Interaction testing for association of chronic hepatitis C treatment and baseline cirrhosis with decompensated cirrhosis, p<0.001

Interaction testing for association of chronic hepatitis C treatment and diabetes with decompensated cirrhosis, p=0.919 in model of persons with baseline cirrhosis and p=0.792 in model of persons without baseline cirrhosis

HR= Hazard ratio

The baseline period was defined as the first 6 months beginning on the date when the chronic hepatitis C definition was met

Secondary Outcomes and Sub-analysis

In a separate multivariable Cox proportional hazards model, diabetes was associated with increased risk of hepatocellular carcinoma in persons with baseline cirrhosis (adjusted HR 1.27, 95% CI 1.04–1.53) and in persons without baseline cirrhosis (adjusted HR 1.82, 95% CI 1.52–2.18).

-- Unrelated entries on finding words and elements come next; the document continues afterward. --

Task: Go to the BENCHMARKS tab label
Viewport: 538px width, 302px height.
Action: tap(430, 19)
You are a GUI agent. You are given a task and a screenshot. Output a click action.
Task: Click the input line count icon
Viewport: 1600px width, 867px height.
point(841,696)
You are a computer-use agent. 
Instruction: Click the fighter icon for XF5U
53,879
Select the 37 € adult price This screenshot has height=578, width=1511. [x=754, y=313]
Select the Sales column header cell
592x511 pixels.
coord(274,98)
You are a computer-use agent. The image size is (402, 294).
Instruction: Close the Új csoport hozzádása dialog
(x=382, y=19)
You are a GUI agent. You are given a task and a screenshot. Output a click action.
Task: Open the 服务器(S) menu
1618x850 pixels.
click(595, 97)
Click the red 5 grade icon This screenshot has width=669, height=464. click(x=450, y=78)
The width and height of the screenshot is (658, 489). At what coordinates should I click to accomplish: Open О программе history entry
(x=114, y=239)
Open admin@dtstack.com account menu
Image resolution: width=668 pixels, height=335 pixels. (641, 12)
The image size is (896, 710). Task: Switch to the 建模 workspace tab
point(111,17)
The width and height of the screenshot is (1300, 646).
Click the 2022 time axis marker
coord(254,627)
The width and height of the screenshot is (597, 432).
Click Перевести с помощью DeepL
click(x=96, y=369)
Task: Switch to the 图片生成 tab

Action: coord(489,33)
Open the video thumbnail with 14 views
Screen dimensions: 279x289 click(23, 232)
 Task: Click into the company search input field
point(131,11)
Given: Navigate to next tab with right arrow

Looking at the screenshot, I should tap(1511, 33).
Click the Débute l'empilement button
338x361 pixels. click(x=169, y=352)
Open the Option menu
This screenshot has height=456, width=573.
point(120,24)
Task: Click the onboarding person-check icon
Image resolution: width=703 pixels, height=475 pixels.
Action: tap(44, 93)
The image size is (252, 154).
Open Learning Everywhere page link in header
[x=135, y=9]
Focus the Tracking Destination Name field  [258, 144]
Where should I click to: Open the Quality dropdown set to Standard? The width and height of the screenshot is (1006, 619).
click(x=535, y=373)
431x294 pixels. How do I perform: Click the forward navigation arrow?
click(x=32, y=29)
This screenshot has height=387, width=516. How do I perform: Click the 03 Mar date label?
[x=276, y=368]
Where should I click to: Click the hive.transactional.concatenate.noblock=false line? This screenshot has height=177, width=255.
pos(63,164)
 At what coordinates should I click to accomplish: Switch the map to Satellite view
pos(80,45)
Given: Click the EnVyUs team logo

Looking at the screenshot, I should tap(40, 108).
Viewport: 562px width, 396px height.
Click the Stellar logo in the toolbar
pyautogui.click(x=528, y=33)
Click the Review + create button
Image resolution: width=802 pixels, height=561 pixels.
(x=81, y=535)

The risk of hepatocellular carcinoma associated with diabetes was significantly higher in persons with baseline cirrhosis compared to persons without baseline cirrhosis (interaction p=0.008). Diabetes was also associated with increased risk of the composite outcome of death/liver transplant (adjusted HR 1.26, 95% CL 1.04–1.52) in persons with baseline cirrhosis and significantly higher risk in persons without baseline cirrhosis (adjusted HR 2.01, 95% CI 1.70–2.38, p<0.001 for interaction term). In a subset analysis of the population with at least 3 years follow-up, diabetes was associated with increased risk of decompensated cirrhosis in both persons with baseline cirrhosis (adjusted HR 2.08, 95% CI 1.51–2.85) and without baseline cirrhosis (adjusted HR 2.15, 95% CI 1.74–2.66). The complete results of the secondary outcomes and sub-analysis are included in the Appendix.

Discussion

In this large population of CHC patients having employer-sponsored insurance in the US, diabetes mellitus was independently associated with increased risk of decompensated cirrhosis, hepatocellular carcinoma and liver transplant/death in patients both with and without baseline cirrhosis. This information may help guide decision-making regarding early treatment with the newly available direct-acting antivirals and appropriate management of diabetes

Prior research suggests an association of diabetes[20, 21], insulin resistance[20, 22–26] and serum glucose[27] with progression of hepatic fibrosis in CHC patients. Fewer studies looked at the association of diabetes with hepatocellular carcinoma[28–30] and other hepatic complications.[30, 31] These associations between diabetes and hepatic complications have not been firmly established since the studies were cross sectional,[20, 22–27, 32] had small sample sizes[21, 23] and/or included highly selected CHC populations.[21, 28, 29, 31] Results from one study[33] were difficult to interpret because a temporal relation between CHC and diabetes was not established.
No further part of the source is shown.